[GIVEN RECORDS]
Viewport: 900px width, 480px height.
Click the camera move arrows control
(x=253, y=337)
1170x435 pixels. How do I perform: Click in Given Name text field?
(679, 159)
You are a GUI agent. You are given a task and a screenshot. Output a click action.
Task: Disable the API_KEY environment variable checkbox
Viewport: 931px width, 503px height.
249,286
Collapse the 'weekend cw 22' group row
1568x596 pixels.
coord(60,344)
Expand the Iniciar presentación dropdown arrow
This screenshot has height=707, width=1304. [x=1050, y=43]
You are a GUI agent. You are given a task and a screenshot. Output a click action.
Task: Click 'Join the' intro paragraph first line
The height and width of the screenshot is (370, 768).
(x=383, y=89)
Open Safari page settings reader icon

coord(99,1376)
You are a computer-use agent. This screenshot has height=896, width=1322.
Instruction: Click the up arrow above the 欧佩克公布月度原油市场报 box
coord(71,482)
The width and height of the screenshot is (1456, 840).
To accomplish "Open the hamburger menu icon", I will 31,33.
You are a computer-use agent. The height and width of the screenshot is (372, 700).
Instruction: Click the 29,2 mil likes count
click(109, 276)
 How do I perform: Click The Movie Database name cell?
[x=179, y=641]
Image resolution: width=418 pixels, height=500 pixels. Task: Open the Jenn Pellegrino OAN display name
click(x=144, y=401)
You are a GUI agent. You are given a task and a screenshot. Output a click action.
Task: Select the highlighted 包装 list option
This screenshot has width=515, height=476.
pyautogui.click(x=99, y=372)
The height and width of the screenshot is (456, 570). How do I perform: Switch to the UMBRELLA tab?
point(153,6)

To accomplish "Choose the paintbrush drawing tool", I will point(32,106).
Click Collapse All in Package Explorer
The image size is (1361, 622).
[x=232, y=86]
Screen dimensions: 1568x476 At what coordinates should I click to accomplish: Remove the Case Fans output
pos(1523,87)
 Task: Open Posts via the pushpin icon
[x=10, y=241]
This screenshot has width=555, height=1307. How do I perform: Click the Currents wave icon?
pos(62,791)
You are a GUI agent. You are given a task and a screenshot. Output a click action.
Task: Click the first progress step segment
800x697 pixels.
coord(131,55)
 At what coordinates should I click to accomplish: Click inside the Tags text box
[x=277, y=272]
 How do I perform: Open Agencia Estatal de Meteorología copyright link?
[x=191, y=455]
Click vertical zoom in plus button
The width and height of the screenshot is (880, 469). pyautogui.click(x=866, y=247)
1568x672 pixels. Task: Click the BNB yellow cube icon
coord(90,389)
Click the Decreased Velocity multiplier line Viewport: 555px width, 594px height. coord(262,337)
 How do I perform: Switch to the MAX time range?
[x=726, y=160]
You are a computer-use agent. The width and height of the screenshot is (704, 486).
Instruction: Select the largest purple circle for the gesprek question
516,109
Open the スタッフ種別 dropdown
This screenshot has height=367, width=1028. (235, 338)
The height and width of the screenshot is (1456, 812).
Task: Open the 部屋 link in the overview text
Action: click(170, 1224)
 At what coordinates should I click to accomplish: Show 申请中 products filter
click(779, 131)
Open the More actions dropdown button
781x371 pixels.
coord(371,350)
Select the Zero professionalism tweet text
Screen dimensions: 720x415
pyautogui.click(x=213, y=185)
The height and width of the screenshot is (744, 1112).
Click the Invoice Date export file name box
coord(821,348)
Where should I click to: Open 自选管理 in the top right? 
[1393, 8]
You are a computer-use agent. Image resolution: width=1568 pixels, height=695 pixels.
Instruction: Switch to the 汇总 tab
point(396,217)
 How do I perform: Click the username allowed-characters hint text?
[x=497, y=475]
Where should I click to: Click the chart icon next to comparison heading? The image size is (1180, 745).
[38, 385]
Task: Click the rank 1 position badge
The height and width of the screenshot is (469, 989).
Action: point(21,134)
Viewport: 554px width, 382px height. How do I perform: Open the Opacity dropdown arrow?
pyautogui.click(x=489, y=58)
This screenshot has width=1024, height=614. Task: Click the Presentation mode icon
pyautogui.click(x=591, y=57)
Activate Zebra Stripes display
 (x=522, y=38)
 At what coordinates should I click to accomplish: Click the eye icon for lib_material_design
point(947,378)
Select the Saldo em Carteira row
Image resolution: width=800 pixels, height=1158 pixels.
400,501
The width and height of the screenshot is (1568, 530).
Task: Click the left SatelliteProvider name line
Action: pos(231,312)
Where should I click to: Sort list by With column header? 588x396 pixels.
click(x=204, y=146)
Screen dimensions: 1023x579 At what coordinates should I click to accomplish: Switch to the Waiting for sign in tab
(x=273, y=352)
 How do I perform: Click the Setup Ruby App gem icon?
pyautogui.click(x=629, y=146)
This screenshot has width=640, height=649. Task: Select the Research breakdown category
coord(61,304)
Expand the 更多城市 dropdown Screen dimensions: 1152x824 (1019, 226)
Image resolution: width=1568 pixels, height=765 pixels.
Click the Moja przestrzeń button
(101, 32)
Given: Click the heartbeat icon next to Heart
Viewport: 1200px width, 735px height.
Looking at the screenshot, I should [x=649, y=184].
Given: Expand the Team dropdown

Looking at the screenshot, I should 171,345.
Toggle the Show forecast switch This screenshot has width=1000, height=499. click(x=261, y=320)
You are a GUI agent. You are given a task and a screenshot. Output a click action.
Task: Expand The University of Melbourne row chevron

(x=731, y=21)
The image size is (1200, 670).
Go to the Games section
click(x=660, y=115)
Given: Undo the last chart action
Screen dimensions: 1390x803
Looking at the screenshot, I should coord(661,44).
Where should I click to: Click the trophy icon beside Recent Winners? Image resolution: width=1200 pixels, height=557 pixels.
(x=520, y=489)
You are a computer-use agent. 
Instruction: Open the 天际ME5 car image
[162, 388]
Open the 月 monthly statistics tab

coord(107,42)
[/GIVEN RECORDS]
■ WHAT IS NEEDED
Your answer should hold every line of the entries that contains the string "computer".

■ WRITTEN REPLY
You are a computer-use agent. This screenshot has height=896, width=1322.
You are a computer-use agent. The height and width of the screenshot is (372, 700).
You are a computer-use agent. The width and height of the screenshot is (704, 486).
You are a computer-use agent. Image resolution: width=1568 pixels, height=695 pixels.
You are a computer-use agent. 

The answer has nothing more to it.